━━━ Data shown

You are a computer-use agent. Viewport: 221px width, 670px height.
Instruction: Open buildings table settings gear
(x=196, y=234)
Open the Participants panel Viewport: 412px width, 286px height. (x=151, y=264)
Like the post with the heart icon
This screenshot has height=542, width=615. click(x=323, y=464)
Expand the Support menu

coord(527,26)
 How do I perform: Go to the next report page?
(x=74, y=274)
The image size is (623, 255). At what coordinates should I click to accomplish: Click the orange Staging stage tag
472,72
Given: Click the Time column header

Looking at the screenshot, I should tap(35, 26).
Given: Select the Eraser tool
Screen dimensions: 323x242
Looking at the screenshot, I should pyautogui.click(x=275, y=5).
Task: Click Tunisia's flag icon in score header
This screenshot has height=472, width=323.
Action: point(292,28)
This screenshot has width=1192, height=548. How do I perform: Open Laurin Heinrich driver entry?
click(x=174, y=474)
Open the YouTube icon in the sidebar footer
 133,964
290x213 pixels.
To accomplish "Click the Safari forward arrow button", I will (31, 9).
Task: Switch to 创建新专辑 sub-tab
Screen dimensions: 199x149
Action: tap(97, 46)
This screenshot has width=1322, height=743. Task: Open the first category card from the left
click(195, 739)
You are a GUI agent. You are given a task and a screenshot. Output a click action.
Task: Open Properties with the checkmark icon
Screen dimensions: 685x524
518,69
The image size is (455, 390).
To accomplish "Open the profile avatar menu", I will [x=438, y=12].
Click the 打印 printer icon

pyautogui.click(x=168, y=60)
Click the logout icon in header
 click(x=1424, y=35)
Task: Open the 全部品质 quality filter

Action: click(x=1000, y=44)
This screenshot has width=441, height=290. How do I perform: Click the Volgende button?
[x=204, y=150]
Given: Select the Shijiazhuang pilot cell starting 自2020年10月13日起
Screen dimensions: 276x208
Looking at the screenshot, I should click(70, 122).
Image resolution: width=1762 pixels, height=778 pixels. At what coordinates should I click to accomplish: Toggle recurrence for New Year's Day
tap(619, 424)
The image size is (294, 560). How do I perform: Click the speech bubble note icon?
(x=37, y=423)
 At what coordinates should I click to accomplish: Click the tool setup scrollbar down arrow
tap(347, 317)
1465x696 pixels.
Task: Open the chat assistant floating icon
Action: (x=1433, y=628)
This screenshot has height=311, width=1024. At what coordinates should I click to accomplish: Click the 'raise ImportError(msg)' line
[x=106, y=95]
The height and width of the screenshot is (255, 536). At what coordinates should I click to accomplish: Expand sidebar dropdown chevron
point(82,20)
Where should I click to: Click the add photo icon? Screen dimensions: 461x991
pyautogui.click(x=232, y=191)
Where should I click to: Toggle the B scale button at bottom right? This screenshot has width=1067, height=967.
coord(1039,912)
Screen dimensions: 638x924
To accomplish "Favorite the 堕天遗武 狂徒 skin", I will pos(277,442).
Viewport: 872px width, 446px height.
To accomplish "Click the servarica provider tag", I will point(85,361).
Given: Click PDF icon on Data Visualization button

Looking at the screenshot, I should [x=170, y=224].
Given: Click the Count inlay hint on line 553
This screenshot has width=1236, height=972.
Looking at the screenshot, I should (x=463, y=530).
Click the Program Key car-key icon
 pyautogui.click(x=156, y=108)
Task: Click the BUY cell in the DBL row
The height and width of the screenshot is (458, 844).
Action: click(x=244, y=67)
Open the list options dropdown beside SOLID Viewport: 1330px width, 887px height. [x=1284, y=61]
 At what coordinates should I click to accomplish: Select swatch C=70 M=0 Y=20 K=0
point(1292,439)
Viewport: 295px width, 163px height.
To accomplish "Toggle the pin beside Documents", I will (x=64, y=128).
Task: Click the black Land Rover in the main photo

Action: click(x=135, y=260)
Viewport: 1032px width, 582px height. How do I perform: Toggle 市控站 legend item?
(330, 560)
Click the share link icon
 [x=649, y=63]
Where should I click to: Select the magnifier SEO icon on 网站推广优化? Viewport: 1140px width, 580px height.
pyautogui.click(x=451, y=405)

━━━━━━

## Goal of the exercise
Could you reproduce every record exactly as written?

## Reply to the exercise
You are a computer-use agent. Viewport: 221px width, 670px height.
Instruction: Open buildings table settings gear
(x=196, y=234)
Open the Participants panel Viewport: 412px width, 286px height. (x=151, y=264)
Like the post with the heart icon
This screenshot has height=542, width=615. click(x=323, y=464)
Expand the Support menu

coord(527,26)
 How do I perform: Go to the next report page?
(x=74, y=274)
The image size is (623, 255). At what coordinates should I click to accomplish: Click the orange Staging stage tag
472,72
Given: Click the Time column header

Looking at the screenshot, I should tap(35, 26).
Given: Select the Eraser tool
Screen dimensions: 323x242
Looking at the screenshot, I should pyautogui.click(x=275, y=5).
Task: Click Tunisia's flag icon in score header
This screenshot has height=472, width=323.
Action: point(292,28)
This screenshot has width=1192, height=548. How do I perform: Open Laurin Heinrich driver entry?
click(x=174, y=474)
Open the YouTube icon in the sidebar footer
 133,964
290x213 pixels.
To accomplish "Click the Safari forward arrow button", I will (31, 9).
Task: Switch to 创建新专辑 sub-tab
Screen dimensions: 199x149
Action: tap(97, 46)
This screenshot has width=1322, height=743. Task: Open the first category card from the left
click(195, 739)
You are a GUI agent. You are given a task and a screenshot. Output a click action.
Task: Open Properties with the checkmark icon
Screen dimensions: 685x524
518,69
The image size is (455, 390).
To accomplish "Open the profile avatar menu", I will [x=438, y=12].
Click the 打印 printer icon

pyautogui.click(x=168, y=60)
Click the logout icon in header
 click(x=1424, y=35)
Task: Open the 全部品质 quality filter

Action: click(x=1000, y=44)
This screenshot has width=441, height=290. How do I perform: Click the Volgende button?
[x=204, y=150]
Given: Select the Shijiazhuang pilot cell starting 自2020年10月13日起
Screen dimensions: 276x208
Looking at the screenshot, I should click(70, 122).
Image resolution: width=1762 pixels, height=778 pixels. At what coordinates should I click to accomplish: Toggle recurrence for New Year's Day
tap(619, 424)
The image size is (294, 560). How do I perform: Click the speech bubble note icon?
(x=37, y=423)
 At what coordinates should I click to accomplish: Click the tool setup scrollbar down arrow
tap(347, 317)
1465x696 pixels.
Task: Open the chat assistant floating icon
Action: (x=1433, y=628)
This screenshot has height=311, width=1024. At what coordinates should I click to accomplish: Click the 'raise ImportError(msg)' line
[x=106, y=95]
The height and width of the screenshot is (255, 536). At what coordinates should I click to accomplish: Expand sidebar dropdown chevron
point(82,20)
Where should I click to: Click the add photo icon? Screen dimensions: 461x991
pyautogui.click(x=232, y=191)
Where should I click to: Toggle the B scale button at bottom right? This screenshot has width=1067, height=967.
coord(1039,912)
Screen dimensions: 638x924
To accomplish "Favorite the 堕天遗武 狂徒 skin", I will pos(277,442).
Viewport: 872px width, 446px height.
To accomplish "Click the servarica provider tag", I will point(85,361).
Given: Click PDF icon on Data Visualization button

Looking at the screenshot, I should [x=170, y=224].
Given: Click the Count inlay hint on line 553
This screenshot has width=1236, height=972.
Looking at the screenshot, I should (x=463, y=530).
Click the Program Key car-key icon
 pyautogui.click(x=156, y=108)
Task: Click the BUY cell in the DBL row
The height and width of the screenshot is (458, 844).
Action: click(x=244, y=67)
Open the list options dropdown beside SOLID Viewport: 1330px width, 887px height. [x=1284, y=61]
 At what coordinates should I click to accomplish: Select swatch C=70 M=0 Y=20 K=0
point(1292,439)
Viewport: 295px width, 163px height.
To accomplish "Toggle the pin beside Documents", I will (x=64, y=128).
Task: Click the black Land Rover in the main photo

Action: click(x=135, y=260)
Viewport: 1032px width, 582px height. How do I perform: Toggle 市控站 legend item?
(330, 560)
Click the share link icon
 [x=649, y=63]
Where should I click to: Select the magnifier SEO icon on 网站推广优化? Viewport: 1140px width, 580px height.
pyautogui.click(x=451, y=405)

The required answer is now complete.